A manufacturer wants to make an open rectangular box of volume \(V=500\) cubic centimeters (\(\rm{cm}^3\)) using the least possible amount of material. Find the dimensions of the box.
The manufacturer wants to minimize the amount of material used, which equals the surface area \(S\) of the box. Since the box is open, \[ S=xy+2xz+2yz \]
If we solve the equation \(500=xyz\) for \(z\) and substitute \(z=\dfrac{500}{xy}\) into the formula for the surface area \(S\) of the box, we can express \(S\) as a function of two variables. \[ S=S( x,y) =xy+2x\!\left( \dfrac{500}{xy}\right) +2y\left( \dfrac{500 }{xy}\right) =xy+\frac{1000}{y}+\frac{1000}{x} \]
This is the function to be minimized. The partial derivatives of \(S\) are \[ S_{x}=y-\dfrac{1000}{x^{2}}\qquad \hbox{and} \qquad S_{y}=x-\dfrac{1000}{y^{2}} \]
Since \(x>0\) and \(y>0,\) the critical points satisfy the system of equations \[ \left\{\begin{array}{l} y-\dfrac{1000}{x^{2}}=0\\[3pt] x-\dfrac{1000}{y^{2}}=0 \end{array}\right. \]
Using substitution, we find \[ x=y=1000^{1/3}=10 \]
The second-order partial derivatives of \(S\) are \[ \begin{eqnarray*} S_{xx}&=&\dfrac{\partial }{\partial x}\left( y-\dfrac{1000}{x^{2}}\right) =\dfrac{2000}{x^{3}}\qquad S_{xy}= \dfrac{\partial }{\partial x}\left(x-\dfrac{1000}{y^{2}}\right) =1\\[4pt] S_{yy}&=&\dfrac{\partial }{\partial y}\left( x-\dfrac{1000}{y^{2}}\right) =\dfrac{2000}{y^{3}} \end{eqnarray*} \]
At the critical point \(( 10,10) \), \[ \begin{eqnarray*}\hspace{-1pc} &\hspace{-1.8pc}A=S_{xx}(10,10) =\dfrac{2000}{10^{3}}=2\qquad B=S_{xy}(10,10) =1\qquad C=S_{yy}(10,10) =\dfrac{2000}{10^{3}}=2 &\hspace{1.8pc}\\[4pt] &AC-B^{2}=3>0& \end{eqnarray*} \]
From the Second Partial Derivative Test, \(S\) has a local minimum at \((10,10)\).

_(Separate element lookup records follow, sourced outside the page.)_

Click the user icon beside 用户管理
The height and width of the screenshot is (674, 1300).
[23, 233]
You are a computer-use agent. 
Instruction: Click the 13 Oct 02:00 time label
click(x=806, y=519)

But, we want to know where \(S\) attains its absolute minimum. Since the physical properties of the problem require that the absolute minimum exists, the local minimum is also the absolute minimum. Consequently, the dimensions (in centimeters) of the open box of volume \(V=500\,\rm{cm}^{3}\) that uses the least amount of material are \[ x=10\rm{cm}\qquad y=10\rm{cm}\qquad z=\dfrac{500}{100}=5\rm{cm} \]